Passage =>
════════

# Our Dear Leader!



## chi1cabby (May 28, 2014)

How Uber CEO Travis Kalanick Went From A Startup Failure To One Of The Hottest Names In Silicon Valley

http://www.businessinsider.com/uber-ceo-travis-kalanicks-success-story-2014-9#ixzz3EGiORxqy


----------



## chi1cabby (May 28, 2014)

This one is from February

*Uber CEO Travis Kalanick Was A Taxi Driver In An UberX Car Last Night*

*http://www.businessinsider.com/uber...taxi-driver-in-an-uberx-car-last-night-2014-2*


----------



## Mimzy (Jun 10, 2014)

gag.


----------



## sfdriver1896 (Aug 28, 2014)

what a tool. haha killing it $9.95 for a ride....lol


----------



## Farman vegas (Aug 8, 2014)

chi1cabby said:


> How Uber CEO Travis Kalanick Went From A Startup Failure To One Of The Hottest Names In Silicon Valley
> 
> http://www.businessinsider.com/uber-ceo-travis-kalanicks-success-story-2014-9#ixzz3EGiORxqy


"The receptivity of the masses is very limited, their intelligence is small, but their power of forgetting is enormous. In consequence of these facts all effective propaganda must be limited to a very points and must harp on these facts, on these slogans, until the last member of the public understand what you want him to understand by your slogan."

Everyone private driver is working wonderfully. "The great strength of the totalitarian state is that it forces those who fear to imitate it." Uber is conquering the world one city at a time around the globe and regulators simple give in to all the untruths.

"The great masses of the people will more easily fall victims to a big lie than to a small one." Uber driver partner's make 70 grand working the uberx platfor, far more than the taxicab driver.

════════

Records provided =>

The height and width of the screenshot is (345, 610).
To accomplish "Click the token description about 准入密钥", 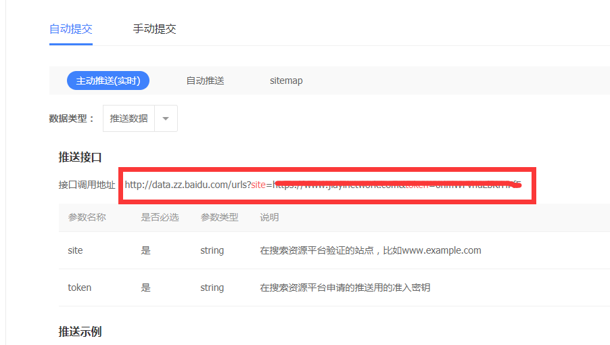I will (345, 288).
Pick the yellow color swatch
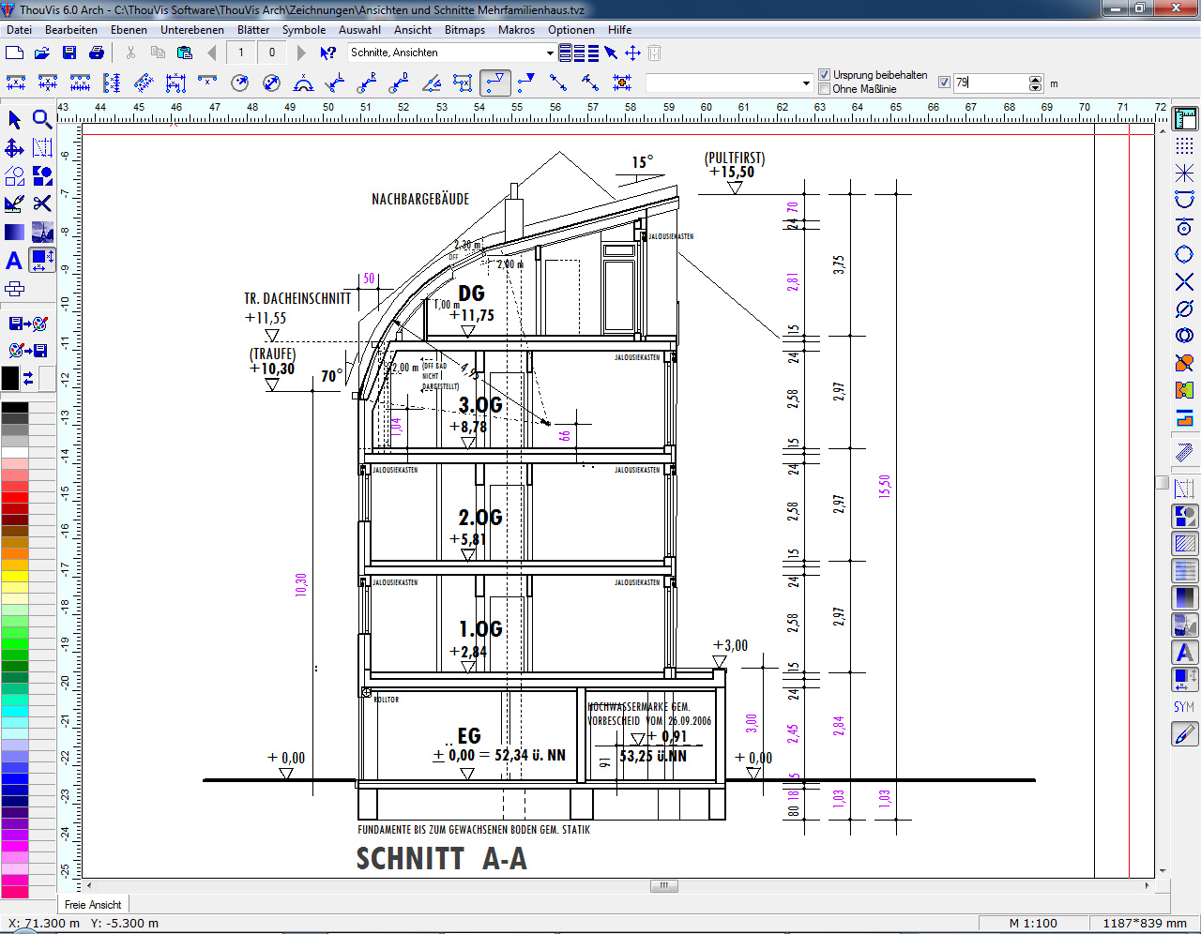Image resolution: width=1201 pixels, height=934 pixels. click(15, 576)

════════

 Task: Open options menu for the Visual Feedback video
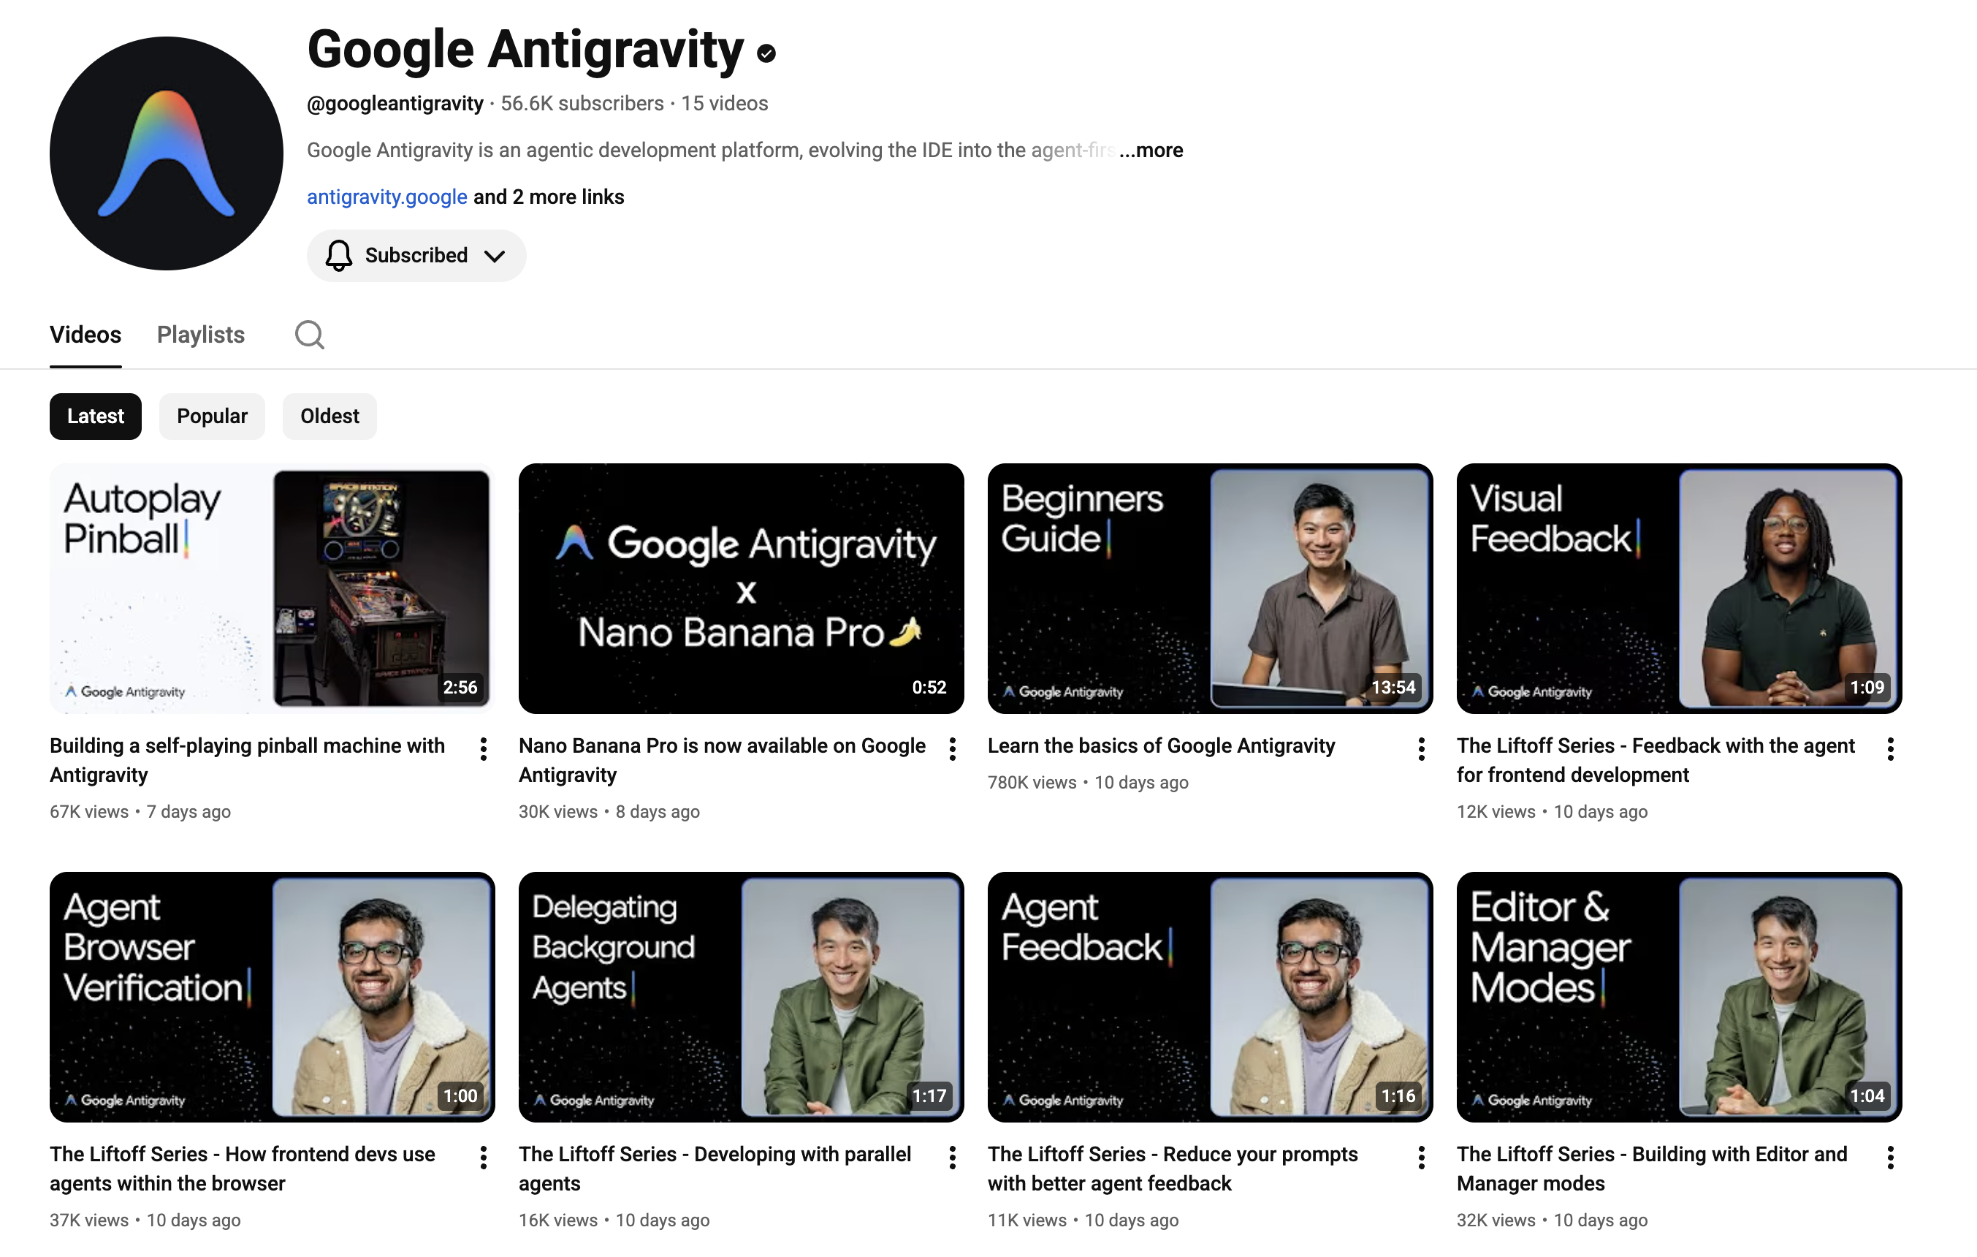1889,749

════════

Required task => Please translate this sentence from the Uber forum thread into Spanish: "The great masses of the people will more easily fall victims to a big lie than to a small one." The rows are separate material from the Uber forum thread.

Solution to this problem => Las grandes masas del pueblo caerán más fácilmente víctimas de una gran mentira que de una pequeña.